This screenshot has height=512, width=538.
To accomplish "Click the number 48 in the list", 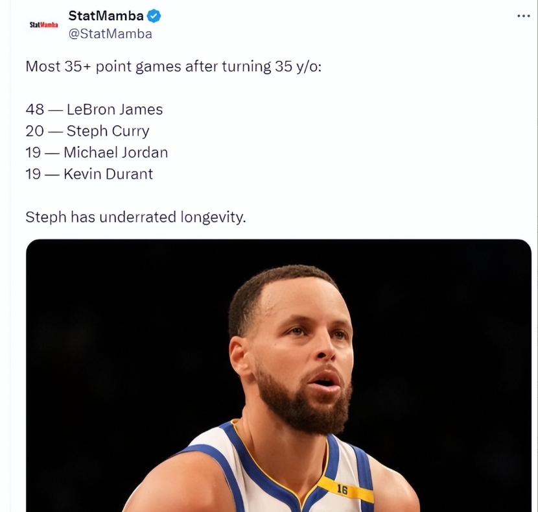I will point(34,109).
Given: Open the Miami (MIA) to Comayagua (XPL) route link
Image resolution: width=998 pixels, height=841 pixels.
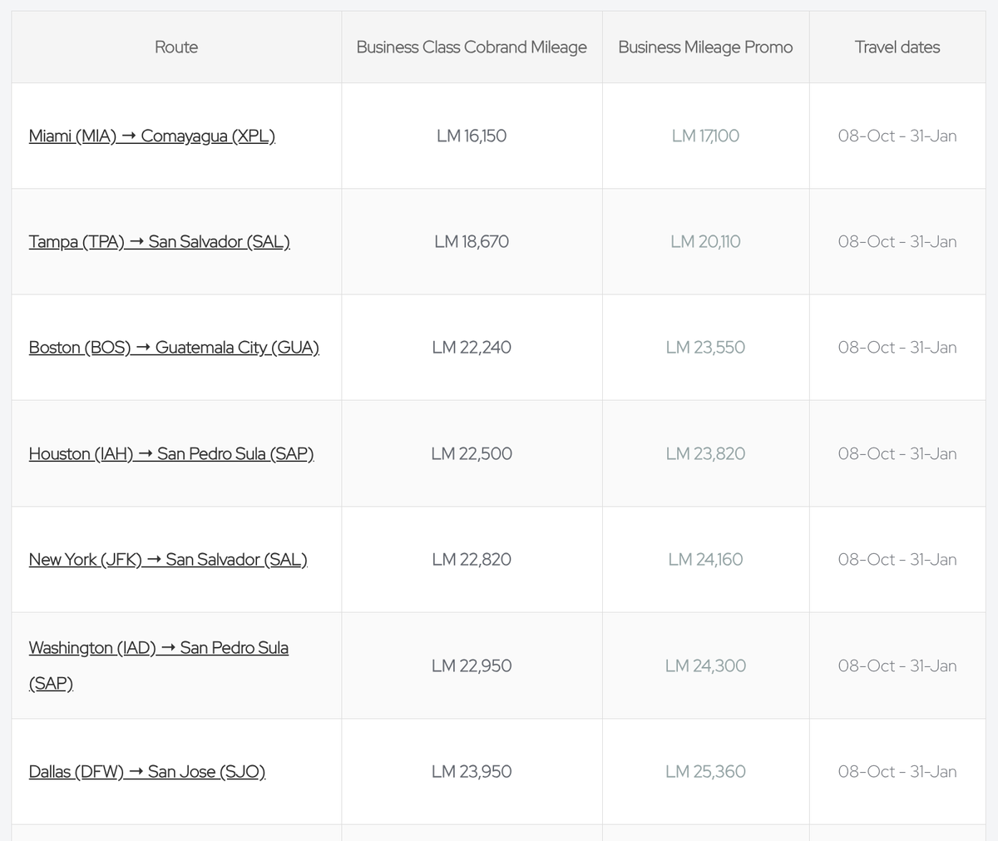Looking at the screenshot, I should click(x=151, y=136).
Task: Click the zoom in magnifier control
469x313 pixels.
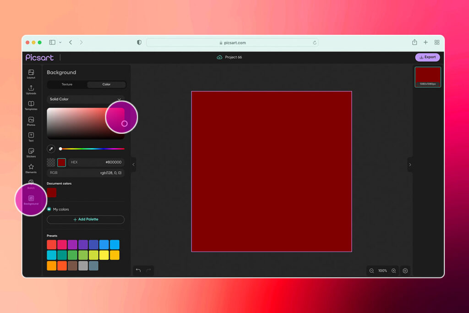Action: click(393, 270)
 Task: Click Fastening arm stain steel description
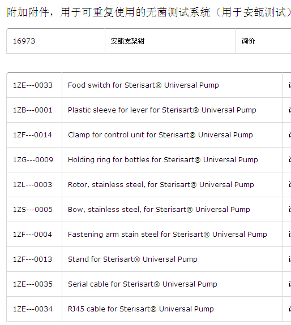tap(167, 235)
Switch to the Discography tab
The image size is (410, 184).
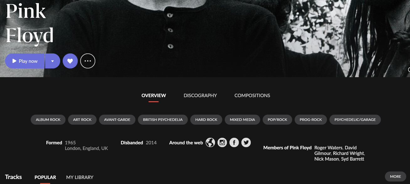pos(200,96)
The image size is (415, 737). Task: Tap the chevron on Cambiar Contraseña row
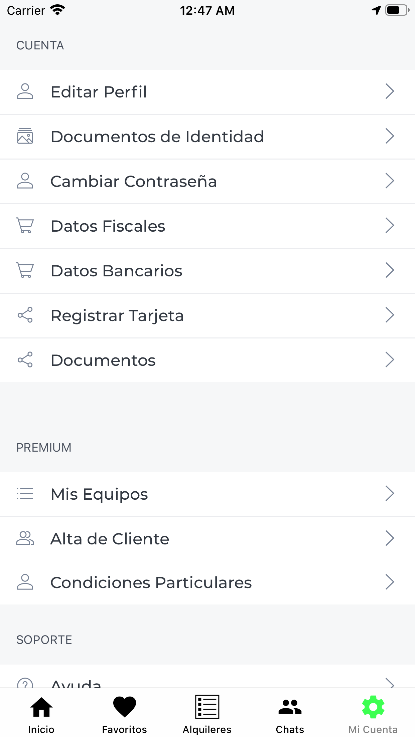coord(390,181)
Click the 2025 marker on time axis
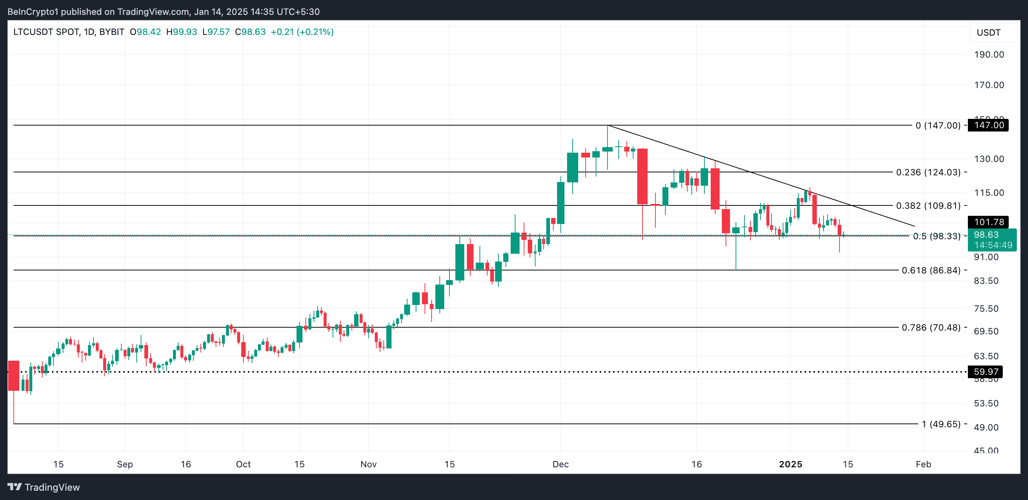The width and height of the screenshot is (1028, 500). pos(791,464)
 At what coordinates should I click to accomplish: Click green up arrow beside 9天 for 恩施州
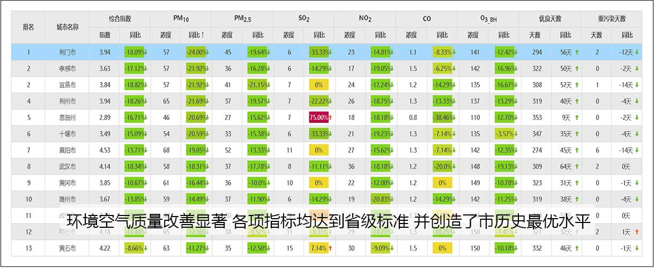pos(577,118)
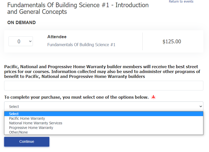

════════════════

# [What to produce]
What you need to copy is the run of lines from the one holding "Click the 2025 marker on time axis" through the end of the data, exactly and only, both ends included, pictures omitted.

# [Response below]
Click the 2025 marker on time axis
The width and height of the screenshot is (1028, 500). pos(791,464)
 At what coordinates should I click to accomplish: Click green up arrow beside 9天 for 恩施州
pos(577,118)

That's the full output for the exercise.